Once the raw data is pulled into the engine, the SheetJS read
method1 can
parse the data. It is recommended to attach the result to a global variable:
/* parse with SheetJS */
v8::Local<v8::Value> result = eval_code(isolate, context, "globalThis.wb = XLSX.read(buf)");
wb
, a SheetJS workbook object2, will be a variable in the JS environment
that can be inspected using the various SheetJS API functions3.
Writing Files
The SheetJS write
method4 generates file bytes from workbook objects. The
array
type5 instructs the library to generate ArrayBuffer
objects:
/* write with SheetJS using type: "array" */
v8::Local<v8::Value> result = eval_code(isolate, context, "XLSX.write(wb, {type:'array', bookType:'xlsb'})");
The underlying memory from an ArrayBuffer
can be pulled from the engine:
/* pull result back to C++ */
v8::Local<v8::ArrayBuffer> ab = v8::Local<v8::ArrayBuffer>::Cast(result);
size_t sz = ab->ByteLength();
char *buf = ab->Data();
The resulting buf
can be written to file with fwrite
.
Complete Example
This demo was tested in the following deployments:
V8 Version | Platform | OS Version | Compiler | Date |
---|---|---|---|---|
12.4.253 | darwin-x64 | macOS 14.4 | clang 15.0.0 | 2024-03-15 |
12.7.130 | darwin-arm | macOS 14.5 | clang 15.0.0 | 2024-05-25 |
12.5.48 | win10-x64 | Windows 10 | CL 19.39.33523 | 2024-03-24 |
12.5.48 | linux-x64 | HoloOS 3.5.17 | gcc 13.1.1 | 2024-03-21 |
12.7.130 | linux-arm | Debian 12 | gcc 12.2.0 | 2024-05-25 |
This program parses a file and prints CSV data from the first worksheet. It also generates an XLSB file and writes to the filesystem.
When the demo was last tested, there were errors in the official V8 embed guide. Corrected instructions are included below.
The build process is long and will test your patience.
Preparation
- Linux/MacOS
- Windows
- Prepare
/usr/local/lib
:
mkdir -p /usr/local/lib
cd /usr/local/lib
If this step throws a permission error, run the following commands:
sudo mkdir -p /usr/local/lib
sudo chmod 777 /usr/local/lib
- Follow the official "Visual Studio" installation steps.
Using the installer tool, the "Desktop development with C++" workload must be installed. In the sidebar, verify the following components are checked:
- "C++ ATL for latest ... build tools" (
v143
when last tested) - "C++ MFC for latest ... build tools" (
v143
when last tested)
In the "Individual components" tab, search for "Windows 11 SDK" and verify that "Windows 11 SDK (10.0.22621.0)" is checked.
Click "Modify" and allow the installer to finish.

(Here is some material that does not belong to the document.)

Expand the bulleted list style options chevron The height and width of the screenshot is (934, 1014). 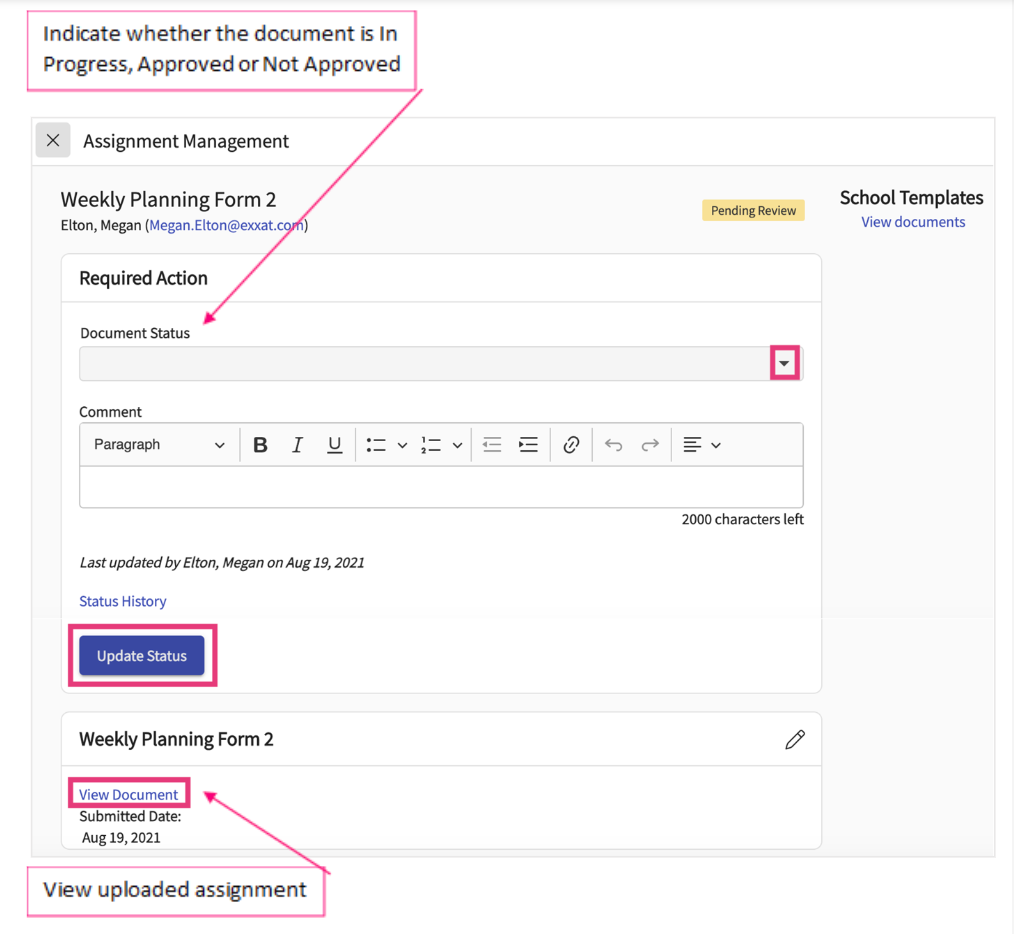point(402,445)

The SDK debugging tools must be installed after the SDK is installed.
-
Using the Search bar, search "Apps & features".
-
When the setting panel opens, scroll down to "Windows Software Development Kit - Windows 10.0.22621 and click "Modify".
-
In the new window, select "Change" and click "Next"
-
Check "Debugging Tools for Windows" and click "Change"
The following git
settings should be changed:
git config --global core.autocrlf false
git config --global core.filemode false
git config --global branch.autosetuprebase always
- Download and install
depot_tools
:
- Linux/MacOS
- Windows
git clone https://chromium.googlesource.com/chromium/tools/depot_tools.git
If this step throws a permission error, run the following commands and retry:
sudo mkdir -p /usr/local/lib
sudo chmod 777 /usr/local/lib
The bundle is a ZIP file that should be downloaded and extracted.
The demo was last tested on an exFAT-formatted drive (mounted at E:\
).
After extracting, verify that the depot_tools
folder is not read-only.
- Add the path to the
PATH
environment variable:
- Linux/MacOS
- Windows
export PATH="/usr/local/lib/depot_tools:$PATH"

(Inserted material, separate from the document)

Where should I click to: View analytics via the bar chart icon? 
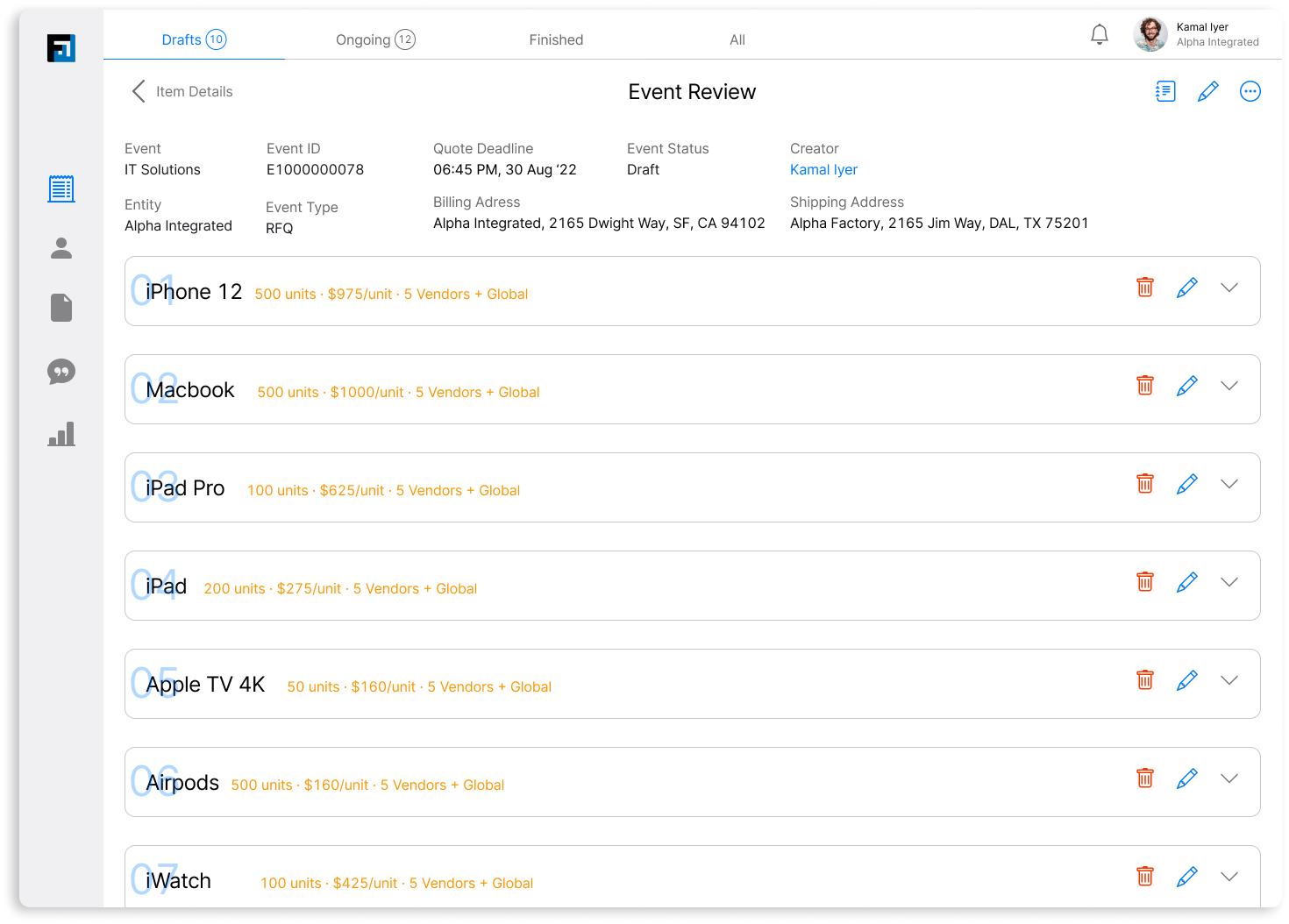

At this point, it is strongly recommended to add the line to a shell startup
script such as .bashrc
or .zshrc
These instructions are for cmd
use. Do not run in PowerShell!
It is strongly recommended to use the "Developer Command Prompt" from Visual Studio as it prepares the console to run build tools.
set DEPOT_TOOLS_WIN_TOOLCHAIN=0
set PATH=E:\depot_tools;%PATH%
In addition, the vs2022_install
variable must be set to the Visual Studio
folder. For example, using the "Community Edition", the assignment should be
set vs2022_install="C:\Program Files\Microsoft Visual Studio\2022\Community"

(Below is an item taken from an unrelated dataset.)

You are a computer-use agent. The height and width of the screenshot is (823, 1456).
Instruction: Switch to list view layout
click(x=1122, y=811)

These environment variables can be persisted in the Control Panel.
- Run
gclient
once to updatedepot_tools
:
- Linux/MacOS
- Windows
gclient
gclient
gclient
may throw errors related to git
and permissions issues:
fatal: detected dubious ownership in repository at 'E:/depot_tools'
'E:/depot_tools' is on a file system that doesnot record ownership
To add an exception for this directory, call:
git config --global --add safe.directory E:/depot_tools
These issues are related to the exFAT file system. They were resolved by running
the recommended commands and re-running gclient
.
There were errors pertaining to gitconfig
:
error: could not write config file E:/depot_tools/bootstrap-2@3_8_10_chromium_26_bin/git/etc/gitconfig: File exists
This can happen if the depot_tools
folder is read-only. The workaround is to
unset the read-only flag for the E:\depot_tools
folder.
Clone V8
- Create a base directory:
- Linux/MacOS
- Windows
mkdir -p ~/dev/v8
cd ~/dev/v8
fetch v8
cd v8
Note that the actual repo will be placed in ~/dev/v8/v8
.
cd E:\
mkdir v8
cd v8
fetch v8
cd v8
On exFAT, every cloned repo elicited the same git
permissions error. fetch
will fail with a clear remedy message such as
git config --global --add safe.directory E:/v8/v8
Run the command then run gclient sync
, repeating each time the command fails.
There were occasional git
conflict errors:
v8/tools/clang (ERROR)
----------------------------------------
[0:00:01] Started.
...
error: Your local changes to the following files would be overwritten by checkout:
plugins/FindBadRawPtrPatterns.cpp
...
Please commit your changes or stash them before you switch branches.
Aborting
error: could not detach HEAD
----------------------------------------
Error: 28> Unrecognized error, please merge or rebase manually.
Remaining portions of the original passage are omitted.